When I was a kid, I had to cut the grass at our house. It was in the deep suburbs of Washington, D.C., and we had a big front yard. As in, we used to play baseball on it. So I’d drag the lawnmower out of the carport, look all the way out to home plate, and… sigh.
You know what that sounds like. Keep that sound in your head.
There I was at the Oaks in Emeryville a few nights ago. It was the normal $3/5 no-limit hold’em game. Except that we were playing a “winner straddle,” meaning that whoever won the last pot would put out a $10 straddle, and the action started to that person’s left. Many other rooms formalize this with a device known as a “rock” – it’s the same thing.
This time, the straddle is under-the-gun-plus-2 (UTG2), so the action starts UTG3. After a couple of folds, the guy in the hijack seat opens to $20. Wait, what? Yeah, he’d been doing that all evening, including with aces. Apparently, he didn’t get the memo that when there’s a straddle, that’s the new big blind. All your opening raise sizes should be adjusted to the straddle ($10 in this case) and not the official big blind ($5).
Anyway, he opens for $20. I have A♦️K♠ next to act in the cutoff and 3-bet to $90. “That’s a pretty big 3-bet, Lee.” Yes, it is, but I needed to make up a bit for the tiny opening raise. A normal 3-bet to a $20 open would be more like $60-70, but I wanted the pot heads-up, and didn’t want to offer an attractive price to people behind me. Also, I probably had the best hand and he wasn’t likely to fold – it’s always good to print Sklansky$.
Anyway, my plan works, the original raiser calls without hesitation, and we go to a flop heads-up with $190 in the pot. I watch him, not the flop, and am a little surprised to see him lead right into me for $100. Hmmm – that must be an interesting flop. I look at the flop, it’s A♣-Q❤️-T♦️.
On that board, he just led right into me after I 3-bet? Folding seems out of the question, and raising slightly suicidal given his line, so I call.
With $390 in the pot, I watch him again while the dealer puts out the turn card.
His shoulders slump, and I hear the most terrifying sound you can hear at the poker table: he sighs.
Remember the sound I told you to keep in your head? That sound that I’d make as a 12-year-old, staring out over an unkempt sea of green in front of our house? Yes, that sound. And then he bets $240.
I turn and look at the board. The board is now A♣-Q❤️-T♦️-K❤️ . I’ve just turned top two pair. I look at him, and his shoulders are still slumped, but he’s silent.
I make the most obvious, easiest play I’d make all evening: I slide my cards, face down, toward the dealer.
My opponent in this hand, he’s a great guy to have at the table. He’s pleasant, he’s courteous to the dealers and staff, and tips well. Whether he wins or loses, he’s welcome in any game I’m in. But beyond that, he has another great attribute: when he wins a hand without having to show, he shows anyway. Maybe he’s proud of the poker gods smiling on him – I don’t know.

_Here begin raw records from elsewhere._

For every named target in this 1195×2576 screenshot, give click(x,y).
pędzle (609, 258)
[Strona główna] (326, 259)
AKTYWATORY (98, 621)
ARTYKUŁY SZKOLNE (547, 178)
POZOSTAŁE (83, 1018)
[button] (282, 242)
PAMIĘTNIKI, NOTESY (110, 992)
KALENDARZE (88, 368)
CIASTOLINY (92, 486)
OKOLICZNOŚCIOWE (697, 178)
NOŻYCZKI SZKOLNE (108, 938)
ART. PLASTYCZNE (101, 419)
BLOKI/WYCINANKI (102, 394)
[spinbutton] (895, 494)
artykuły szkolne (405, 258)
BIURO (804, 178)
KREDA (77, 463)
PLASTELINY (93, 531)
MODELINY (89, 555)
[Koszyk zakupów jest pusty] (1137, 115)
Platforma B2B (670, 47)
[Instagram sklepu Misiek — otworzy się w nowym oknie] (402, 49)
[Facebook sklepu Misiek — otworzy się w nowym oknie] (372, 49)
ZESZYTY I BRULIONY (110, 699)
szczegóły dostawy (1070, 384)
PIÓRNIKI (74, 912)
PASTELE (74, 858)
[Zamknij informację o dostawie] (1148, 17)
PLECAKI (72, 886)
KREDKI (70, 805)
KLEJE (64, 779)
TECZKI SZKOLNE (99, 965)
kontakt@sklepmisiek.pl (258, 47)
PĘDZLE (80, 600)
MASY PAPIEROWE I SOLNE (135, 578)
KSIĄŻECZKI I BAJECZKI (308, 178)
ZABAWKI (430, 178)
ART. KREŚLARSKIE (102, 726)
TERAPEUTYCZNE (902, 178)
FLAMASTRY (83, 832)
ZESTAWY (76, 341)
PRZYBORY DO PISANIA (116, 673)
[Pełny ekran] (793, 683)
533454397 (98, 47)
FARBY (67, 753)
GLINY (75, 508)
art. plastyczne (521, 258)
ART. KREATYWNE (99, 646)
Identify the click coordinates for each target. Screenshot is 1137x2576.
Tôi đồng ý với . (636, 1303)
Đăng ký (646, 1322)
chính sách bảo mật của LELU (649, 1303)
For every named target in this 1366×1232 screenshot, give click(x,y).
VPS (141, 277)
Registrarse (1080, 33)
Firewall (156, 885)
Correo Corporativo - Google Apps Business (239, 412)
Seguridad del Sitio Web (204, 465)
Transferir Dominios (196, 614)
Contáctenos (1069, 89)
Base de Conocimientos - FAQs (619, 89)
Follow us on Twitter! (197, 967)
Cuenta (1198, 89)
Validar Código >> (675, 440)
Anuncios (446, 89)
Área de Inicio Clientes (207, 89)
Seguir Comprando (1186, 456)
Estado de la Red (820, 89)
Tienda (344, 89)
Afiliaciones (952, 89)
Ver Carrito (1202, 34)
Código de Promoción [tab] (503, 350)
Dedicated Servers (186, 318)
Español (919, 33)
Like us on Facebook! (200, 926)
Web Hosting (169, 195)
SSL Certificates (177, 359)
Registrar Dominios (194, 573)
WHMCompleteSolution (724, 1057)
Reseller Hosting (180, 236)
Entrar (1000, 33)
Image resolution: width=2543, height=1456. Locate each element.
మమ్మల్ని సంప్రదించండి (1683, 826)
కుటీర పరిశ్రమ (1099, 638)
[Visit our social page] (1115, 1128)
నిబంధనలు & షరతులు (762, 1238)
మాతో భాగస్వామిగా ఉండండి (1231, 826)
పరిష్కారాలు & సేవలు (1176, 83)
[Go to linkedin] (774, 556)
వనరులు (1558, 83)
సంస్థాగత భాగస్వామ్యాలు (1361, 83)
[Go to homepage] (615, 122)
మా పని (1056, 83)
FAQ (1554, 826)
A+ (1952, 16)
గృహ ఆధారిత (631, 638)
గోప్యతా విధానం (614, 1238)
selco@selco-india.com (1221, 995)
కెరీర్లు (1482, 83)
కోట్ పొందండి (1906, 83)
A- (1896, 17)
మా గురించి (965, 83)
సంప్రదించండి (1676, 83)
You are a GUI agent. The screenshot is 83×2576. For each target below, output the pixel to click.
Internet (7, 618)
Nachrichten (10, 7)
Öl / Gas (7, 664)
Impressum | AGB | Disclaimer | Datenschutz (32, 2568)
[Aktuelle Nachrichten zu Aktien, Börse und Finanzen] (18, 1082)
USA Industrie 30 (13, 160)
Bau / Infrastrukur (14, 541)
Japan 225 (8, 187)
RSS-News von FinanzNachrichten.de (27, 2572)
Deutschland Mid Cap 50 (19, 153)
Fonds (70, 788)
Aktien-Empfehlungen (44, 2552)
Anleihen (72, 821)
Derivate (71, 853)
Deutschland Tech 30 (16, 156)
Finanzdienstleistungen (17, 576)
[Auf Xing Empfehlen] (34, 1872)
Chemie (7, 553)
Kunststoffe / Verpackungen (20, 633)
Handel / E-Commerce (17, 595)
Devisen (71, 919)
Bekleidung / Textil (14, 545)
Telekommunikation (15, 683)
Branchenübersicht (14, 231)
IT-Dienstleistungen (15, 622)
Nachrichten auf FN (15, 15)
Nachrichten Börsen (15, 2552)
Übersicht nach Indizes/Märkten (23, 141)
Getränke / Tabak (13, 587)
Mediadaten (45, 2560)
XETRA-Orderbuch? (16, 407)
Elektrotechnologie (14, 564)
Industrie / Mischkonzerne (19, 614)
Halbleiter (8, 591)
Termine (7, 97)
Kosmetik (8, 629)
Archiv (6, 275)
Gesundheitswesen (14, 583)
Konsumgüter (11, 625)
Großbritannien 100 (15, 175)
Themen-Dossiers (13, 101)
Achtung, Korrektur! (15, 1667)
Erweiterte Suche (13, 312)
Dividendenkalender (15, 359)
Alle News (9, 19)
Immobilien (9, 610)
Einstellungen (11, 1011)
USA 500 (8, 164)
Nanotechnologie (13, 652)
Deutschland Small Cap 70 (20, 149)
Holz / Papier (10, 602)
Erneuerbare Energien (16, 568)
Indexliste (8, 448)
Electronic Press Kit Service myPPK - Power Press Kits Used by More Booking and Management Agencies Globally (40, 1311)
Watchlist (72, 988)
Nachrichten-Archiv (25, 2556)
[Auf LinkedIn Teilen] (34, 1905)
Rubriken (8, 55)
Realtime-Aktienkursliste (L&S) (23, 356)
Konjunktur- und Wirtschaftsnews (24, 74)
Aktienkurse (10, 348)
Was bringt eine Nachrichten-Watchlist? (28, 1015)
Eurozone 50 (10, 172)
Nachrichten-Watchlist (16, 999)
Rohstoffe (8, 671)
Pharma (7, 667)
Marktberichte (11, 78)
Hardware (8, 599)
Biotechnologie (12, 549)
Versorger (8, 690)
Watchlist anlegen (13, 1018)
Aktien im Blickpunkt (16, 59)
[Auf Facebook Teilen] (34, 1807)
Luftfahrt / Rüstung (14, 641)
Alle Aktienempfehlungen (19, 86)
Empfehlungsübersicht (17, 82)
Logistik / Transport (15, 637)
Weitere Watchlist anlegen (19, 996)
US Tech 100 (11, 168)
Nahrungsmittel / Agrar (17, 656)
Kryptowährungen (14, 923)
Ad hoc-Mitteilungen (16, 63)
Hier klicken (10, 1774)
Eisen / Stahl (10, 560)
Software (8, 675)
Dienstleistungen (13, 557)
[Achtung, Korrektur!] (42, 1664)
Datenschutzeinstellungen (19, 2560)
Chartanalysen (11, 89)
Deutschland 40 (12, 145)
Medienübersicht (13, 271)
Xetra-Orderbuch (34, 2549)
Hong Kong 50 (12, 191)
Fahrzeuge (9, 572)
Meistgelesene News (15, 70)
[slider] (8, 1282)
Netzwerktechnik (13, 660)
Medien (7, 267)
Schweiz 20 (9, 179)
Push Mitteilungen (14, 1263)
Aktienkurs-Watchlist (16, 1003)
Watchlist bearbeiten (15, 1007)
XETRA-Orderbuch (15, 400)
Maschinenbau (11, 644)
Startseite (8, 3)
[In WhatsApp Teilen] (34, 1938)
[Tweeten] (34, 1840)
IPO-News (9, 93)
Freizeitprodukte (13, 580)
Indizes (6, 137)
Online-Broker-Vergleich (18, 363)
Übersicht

But he gently turned up A❤️ J♦️ and pushed those cards, and $3, to the dealer. A gentleman and scholar in every respect.
There are few things in this world that you can count on. Furthermore, poker players are notorious liars, prevaricators, and dissemblers. But once in a while, the truth shines through like a xenon headlight, and I promise you – ladies and gentlemen, I promise you – that when they sigh, they have it.
And conveniently, there’s an action that comes with it, just to eliminate any soupçon of doubt in your mind: a big bet. My opponent bet 60% of the pot on the turn, and I’m sure he would have shoved his remaining $500 on the river, had I been silly enough to call the turn.
Visualize a bright Saturday morning in April, with baseball season just getting underway. And a 12-year-old boy contemplating spending the next two hours of his life cutting grass instead of a dozen better things he could be doing. Visualize the sound that boy makes.
Then when you hear that sound, fold.